At the top of the diagram, the blue boxes go through the process of creating the positive list of cell motility genes. The genes were gathered from different signaling pathways in the KEGG database as well as studying primary literature. From these resources, I created two separate positive lists: one purely of cell motility genes and one of cell motility genes implicated in schizophrenia. I combined these together (collapsing the duplicates) in order to create a positive list of 541 cell motility genes. At the bottom of the diagram, the two blue boxes go through the process of creating the schizophrenia positive list. Alex pulled schizophrenia genes from genome-wide association studies (GWAS), then filtered the genes down to the top 300 positives by taking into account their p-values from the literature. We each ran the semi-supervised iterative method on the GIANT brain interactome with the same negative set, differing only in the positive sets we used. From there, the iterative method spit out ranked lists of schizophrenia candidates and cell motility candidates with scores ranging from 0-1 (the green boxes.) Finally, we combined the scores by multiplying them to take into account their probability of being “good” candidates for both cell motility and schizophrenia (the purple box.)

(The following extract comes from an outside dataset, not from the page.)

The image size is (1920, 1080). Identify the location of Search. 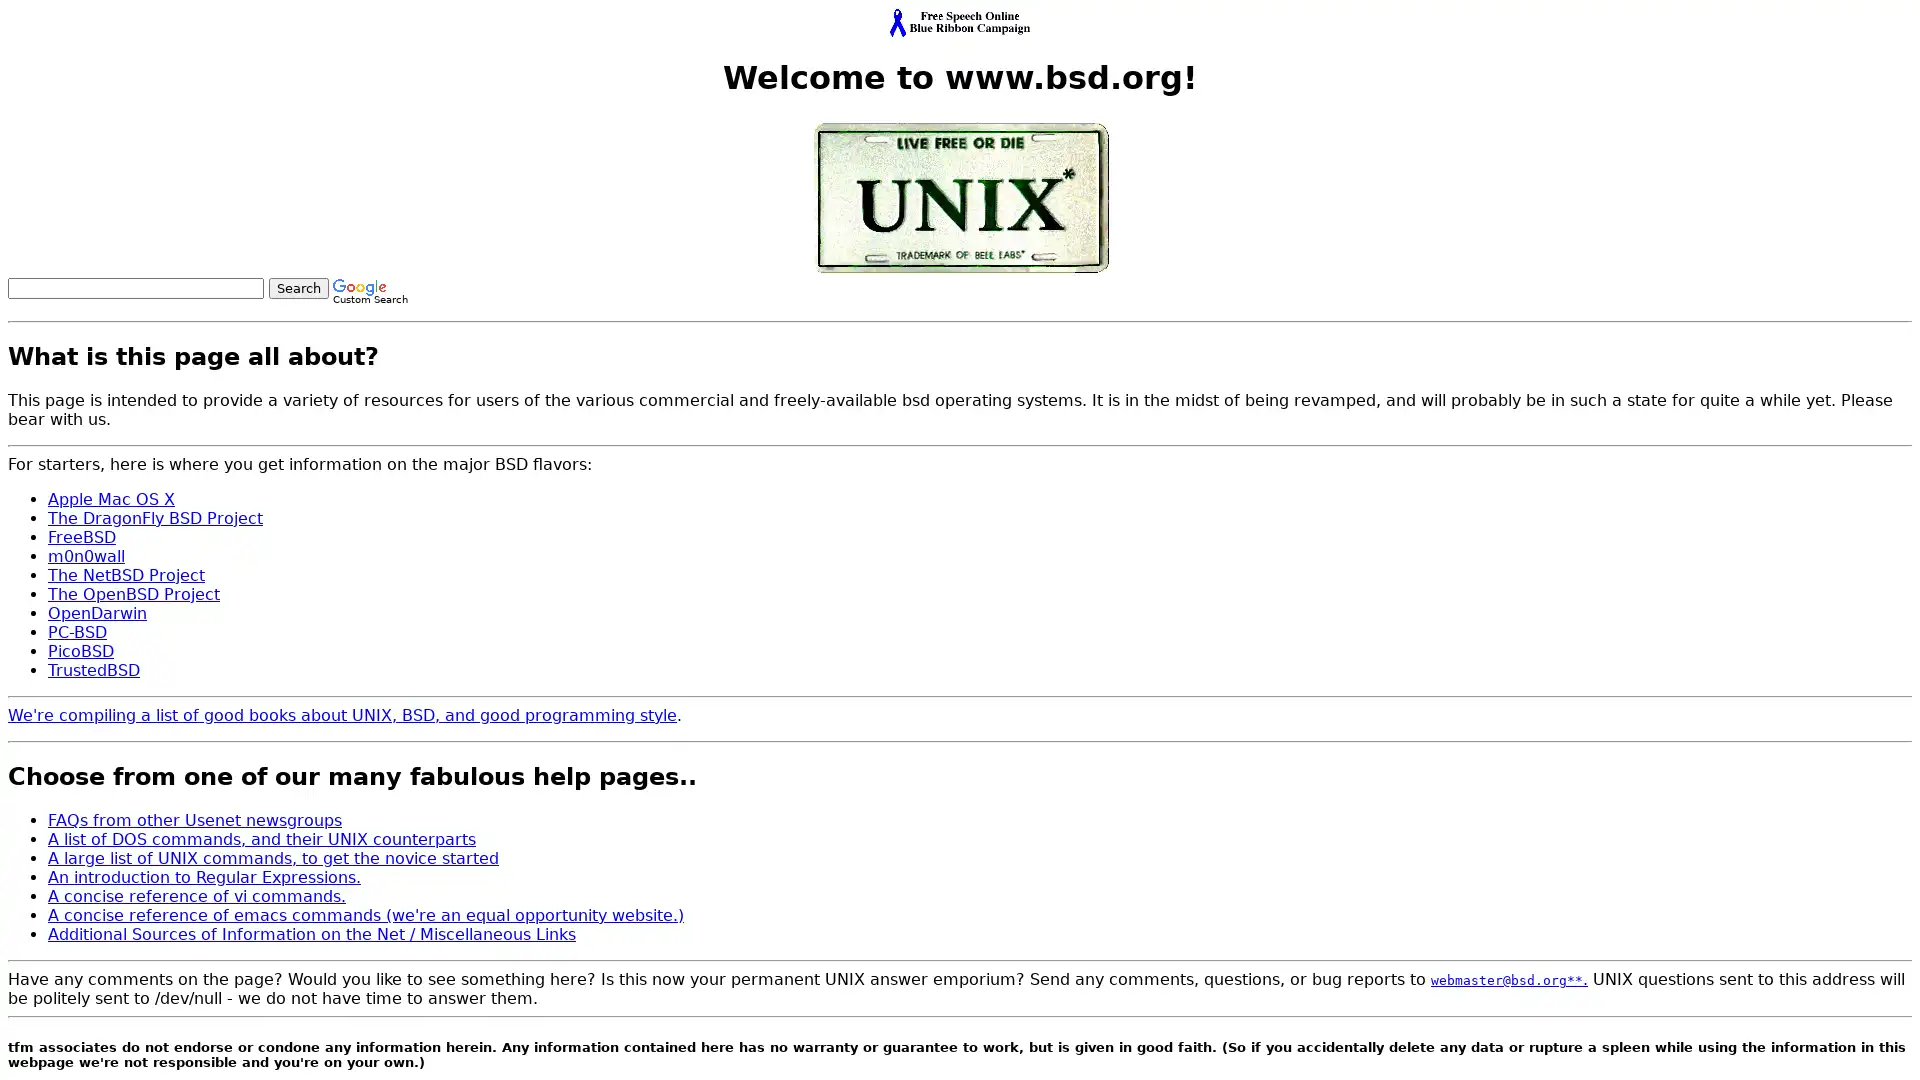
(297, 287).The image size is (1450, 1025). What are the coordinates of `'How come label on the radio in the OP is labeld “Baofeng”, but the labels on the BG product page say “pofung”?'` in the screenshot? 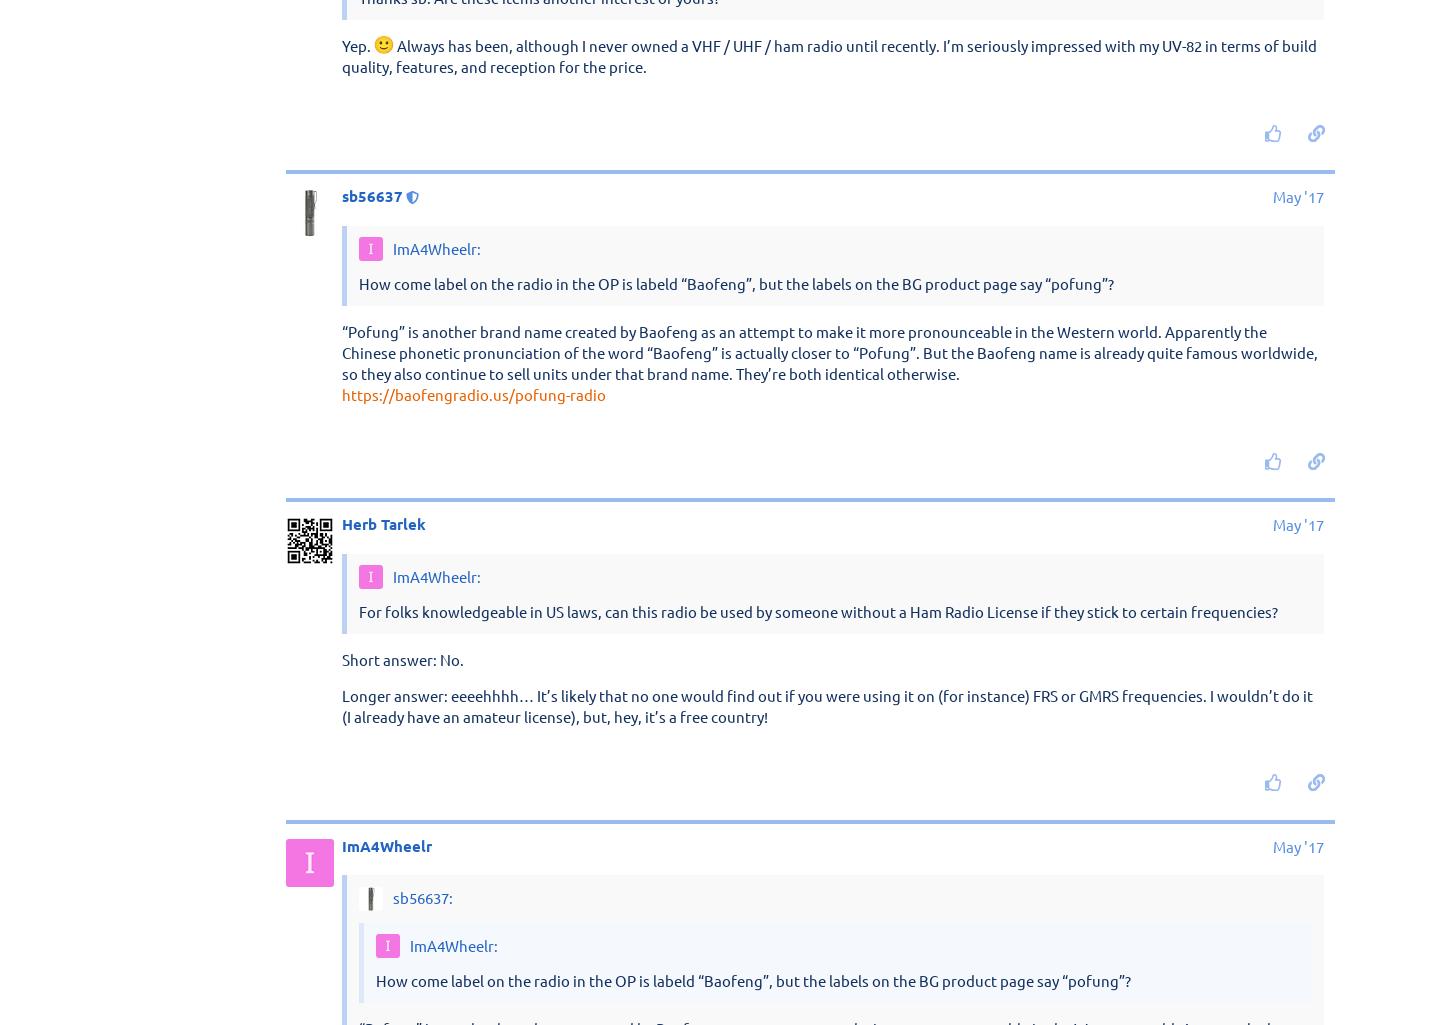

Our runtime-shortening strategies seemed to have worked well! We plotted runtime vs. iteration number and found that each iteration took about 3-4 seconds, so there’s no increase as we saw last time. However, we did find that the scores do not change after a surprisingly small number of iterations, so we will be tweaking a few things to see what changes.
Because it’s hard to tell if a semi-supervised machine learning method is actually good at what it’s supposed to accomplish, we will also be looking into ways to test our method.
Our goals for next time include:
Run on a larger portion of the network. So far we have been using the 0.200 probability threshold network, but we will move down to 0.150 threshold.
Change the number of positives used – see what the effect is of using 1 vs. 300+ positives on the graph.
Plot a distribution of the ranked candidate scores.
Plot the absolute value of the sum of changes made during each iteration.
Look into cross validation to check if our method is doing a good job at what it’s supposed to do. This involves hiding some positives from your positive list and seeing if your method correctly identifies these hidden positives as having a high probability (if not the highest) of being involved in the pathway.
Look into how other papers were able to be convincing about the accuracy of their method.
Next week is spring break so there will be no blog post!
Last week we had the task of running our algorithm for 100,000 iterations. We ran into a couple of problems:
It took a very long time. We actually stopped running it at about 1300 iterations (which took 12 hours) because the estimated time kept increasing. There are a few lines in our code that we are going to change to improve running time – we will convert some variables we’re using to track changes between iterations from lists of nodes to integer counts.
The difference in score we wanted to see before stopping iterations was far too big. We allowed the code to run until the difference in scores between iterations was no more than 0.001 (or it hit 100,000 iterations), and to our surprise, it took around 130 and 180 iterations for cell motility and schizophrenia positives, respectively. Because the scores range from 0 to 1, a change of 10^-4 is bigger than we initially thought. After speeding up the code, we are going to run it until we see changes less than 10^-9.
We are also going to create a histogram of run time versus progress (each iteration) to track our algorithm and see if there is a separate problem that causes the code to slow down as the number of iterations increases.
Our continued goals for this week are to BLAST candidates to see if they are conserved in Drosophila.